The article reports on a letter of support for the CFPB rule from various state Attorneys General and quotes the North Carolina AG as saying the rule was necessary because FinTech apps “need to be playing by the same rules so that people’s hard-earned money is protected.” But as I explain in the article, these apps and platforms do play by the same rules as legacy financial institutions. Apps such as Chime and Dave that enable checking and deposit accounts for consumers provide these services through affiliated banks, which are subject to the same regulations and regulators as other banks. Apps such as Venmo that primarily involve sending and receiving money are subject to state money transmitter laws as well as the federal statutes and regulations that have applied to money transfer services such as Western Union since before the Internet was even invented.

Furthermore, as I explain, the CFPB already has authority to penalize firms for specific violations consumer protection statutes: such as providing a financial product or service found to be fraudulent, deceptive, or “abusive.” Yet the CFPB – without giving much in the way of specific justifications for this power grab – claims it also needs “supervisory” authority to regulatory inspect Fintech firms sensitive operational and customer data, even from divisions of the firm that have noting to do with the payment or banking service.

Not only is such power unneeded to protect consumers, as I explain in the article, it would also be genuinely dangerous for the CFPB to possess. The CFPB, which hasn’t yet resolved the aforementioned data breach, would have access under this rule to even more consumer data. As I ask in the article, “what are the restrictions on the CFPB if it can view everything – including customer transactions?”

I also bring up in the article that the CFPB, given its role in Operation Choke Point in the Obama administration, could use such new power for “possible jawboning of an industry with a political agenda.” I explain that, as in Choke Point, the CFPB could muscle FinTech apps and platforms into cutting off financial services to individuals and industries the government deems a “reputational risk.” Recent revelations of bank regulators asking banks to hand over broad swaths of data on consumers who made references to “Trump” and “Maga” or even made purchases at outdoor stores such as Cabella’s should heighten these concerns about misuse of data by CFPB and other financial regulators.

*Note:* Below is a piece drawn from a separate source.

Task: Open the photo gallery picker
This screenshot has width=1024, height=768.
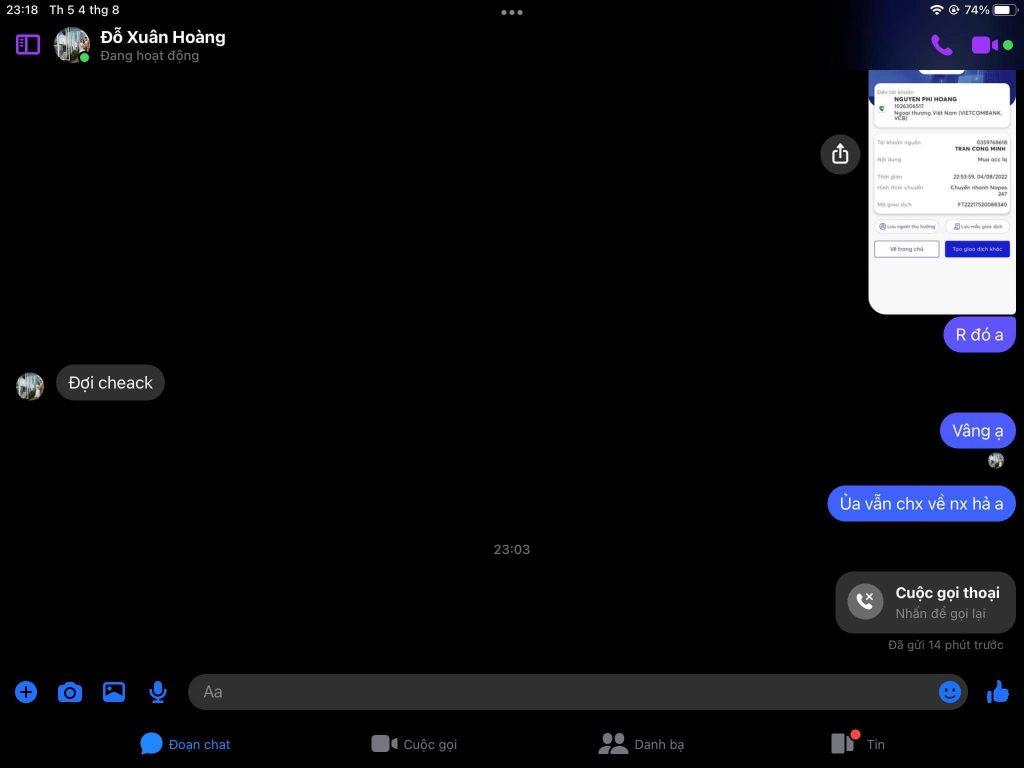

In comments on the CFPB rule, the internet trade association NetChoice makes a good case that the CFPB is exceeding its authority from Congress in the power grab it is proposing. “Simply put, the CFPB’s proposed rule to regulate non-bank digital wallet and payment app providers is a substantial expansion of its regulatory authority that raises new and novel concerns,” NetChoice states.

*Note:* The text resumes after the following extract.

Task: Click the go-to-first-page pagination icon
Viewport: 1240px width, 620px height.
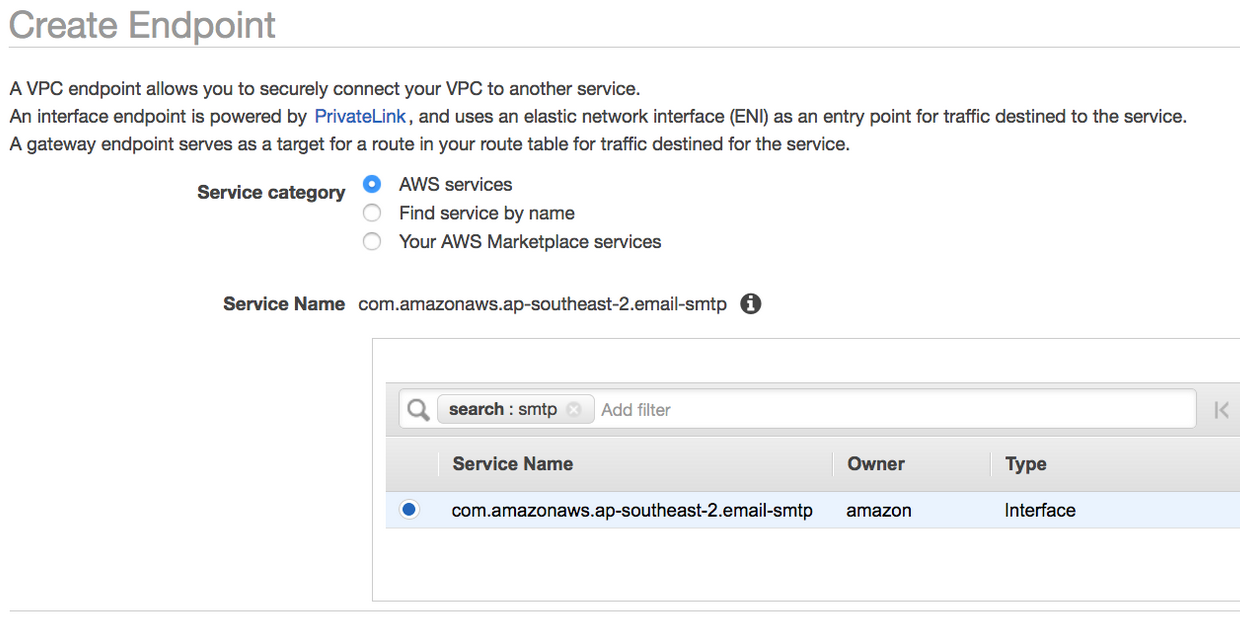Action: [1221, 409]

Also expressing concerns about the proposed rule is the Blockchain Association, a leading trade group for firms involved in cryptocurrency. The group points out in its comments to the CFPB that the rule asserts authority of some “digital assets” and could extend to crypto trading platforms. The comments state that “as a threshold matter, the CFPB has not established jurisdiction over digital assets by way of an independent rulemaking process, which it must do if it
seeks to supervise the sector.”

Such attempted power grabs by the CFPB show why the CFPB needs to be subject to the Congressional appropriations process, instead of getting its funds from the Federal Reserve. Hopefully, the Supreme Court will subject the CFPB to this structure in its upcoming ruling in CFPB v. CFSA. As I have stated previously, “CFPB’s bypassing of the congressional appropriations process — enabled by Dodd-Frank — has allowed it to escape accountability for regulation that imposes crushing costs to community banks, credit unions, and the very consumers it claims to protect.”